[Records provided — start]

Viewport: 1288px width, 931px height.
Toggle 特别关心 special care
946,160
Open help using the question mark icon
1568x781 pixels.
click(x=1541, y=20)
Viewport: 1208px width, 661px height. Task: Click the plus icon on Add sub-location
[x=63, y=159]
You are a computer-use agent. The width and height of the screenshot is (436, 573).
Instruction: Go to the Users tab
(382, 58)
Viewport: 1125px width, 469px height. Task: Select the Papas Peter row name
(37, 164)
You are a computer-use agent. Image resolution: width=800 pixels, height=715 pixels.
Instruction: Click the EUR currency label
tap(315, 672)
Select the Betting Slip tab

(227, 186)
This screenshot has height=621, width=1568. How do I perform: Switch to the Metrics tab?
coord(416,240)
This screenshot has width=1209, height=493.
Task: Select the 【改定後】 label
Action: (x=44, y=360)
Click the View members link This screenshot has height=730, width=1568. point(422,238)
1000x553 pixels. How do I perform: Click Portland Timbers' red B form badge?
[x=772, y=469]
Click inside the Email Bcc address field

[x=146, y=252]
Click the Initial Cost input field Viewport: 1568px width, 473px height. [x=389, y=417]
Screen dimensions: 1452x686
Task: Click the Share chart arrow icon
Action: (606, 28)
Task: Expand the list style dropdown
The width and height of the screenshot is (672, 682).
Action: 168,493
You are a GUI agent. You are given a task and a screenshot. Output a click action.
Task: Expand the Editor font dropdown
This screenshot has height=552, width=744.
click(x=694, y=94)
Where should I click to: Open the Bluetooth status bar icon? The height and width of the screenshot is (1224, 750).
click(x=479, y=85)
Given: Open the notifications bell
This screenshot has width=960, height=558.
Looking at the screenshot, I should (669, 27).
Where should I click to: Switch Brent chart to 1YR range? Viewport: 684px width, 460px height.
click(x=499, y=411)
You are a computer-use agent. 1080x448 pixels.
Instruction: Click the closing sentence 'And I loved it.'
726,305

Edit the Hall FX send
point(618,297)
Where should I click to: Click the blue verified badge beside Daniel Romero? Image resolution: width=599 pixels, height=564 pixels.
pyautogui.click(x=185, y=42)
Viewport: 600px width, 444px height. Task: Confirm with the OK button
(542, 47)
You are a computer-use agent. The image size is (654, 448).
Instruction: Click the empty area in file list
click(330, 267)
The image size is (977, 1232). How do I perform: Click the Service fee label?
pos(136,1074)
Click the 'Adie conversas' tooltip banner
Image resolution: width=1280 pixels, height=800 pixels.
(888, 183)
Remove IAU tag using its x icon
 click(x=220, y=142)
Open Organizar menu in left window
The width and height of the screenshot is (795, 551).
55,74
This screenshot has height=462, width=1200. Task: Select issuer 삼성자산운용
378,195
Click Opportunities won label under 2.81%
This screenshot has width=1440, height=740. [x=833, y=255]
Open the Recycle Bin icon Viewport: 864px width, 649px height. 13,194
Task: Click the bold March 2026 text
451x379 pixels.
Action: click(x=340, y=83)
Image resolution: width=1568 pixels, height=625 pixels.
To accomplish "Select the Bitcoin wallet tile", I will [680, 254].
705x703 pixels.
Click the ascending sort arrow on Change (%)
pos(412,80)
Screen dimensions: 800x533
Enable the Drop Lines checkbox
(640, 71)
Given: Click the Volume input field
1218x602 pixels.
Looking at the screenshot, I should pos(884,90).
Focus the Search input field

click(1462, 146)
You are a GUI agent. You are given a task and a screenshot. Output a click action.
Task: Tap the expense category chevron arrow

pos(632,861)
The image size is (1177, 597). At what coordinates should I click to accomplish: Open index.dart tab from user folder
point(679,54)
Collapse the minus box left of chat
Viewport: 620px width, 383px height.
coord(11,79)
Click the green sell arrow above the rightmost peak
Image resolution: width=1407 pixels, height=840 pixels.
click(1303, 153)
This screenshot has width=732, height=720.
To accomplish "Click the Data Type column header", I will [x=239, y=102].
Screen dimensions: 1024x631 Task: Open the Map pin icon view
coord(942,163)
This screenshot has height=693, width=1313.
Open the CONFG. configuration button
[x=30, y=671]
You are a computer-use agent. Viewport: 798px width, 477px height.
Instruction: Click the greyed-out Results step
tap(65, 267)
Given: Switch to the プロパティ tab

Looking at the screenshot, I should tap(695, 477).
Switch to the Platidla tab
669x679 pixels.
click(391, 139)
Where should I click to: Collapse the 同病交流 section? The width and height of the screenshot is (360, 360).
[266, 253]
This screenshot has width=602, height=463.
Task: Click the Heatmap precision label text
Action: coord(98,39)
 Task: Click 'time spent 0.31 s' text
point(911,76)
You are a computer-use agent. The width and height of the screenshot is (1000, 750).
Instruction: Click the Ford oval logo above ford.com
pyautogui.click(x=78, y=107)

[Records provided — finish]

■ Task requirements
For every line in the material above, note whether the word "dropdown" appears, then state the number of lines where it does and nothing else.

■ Answer to the exercise
2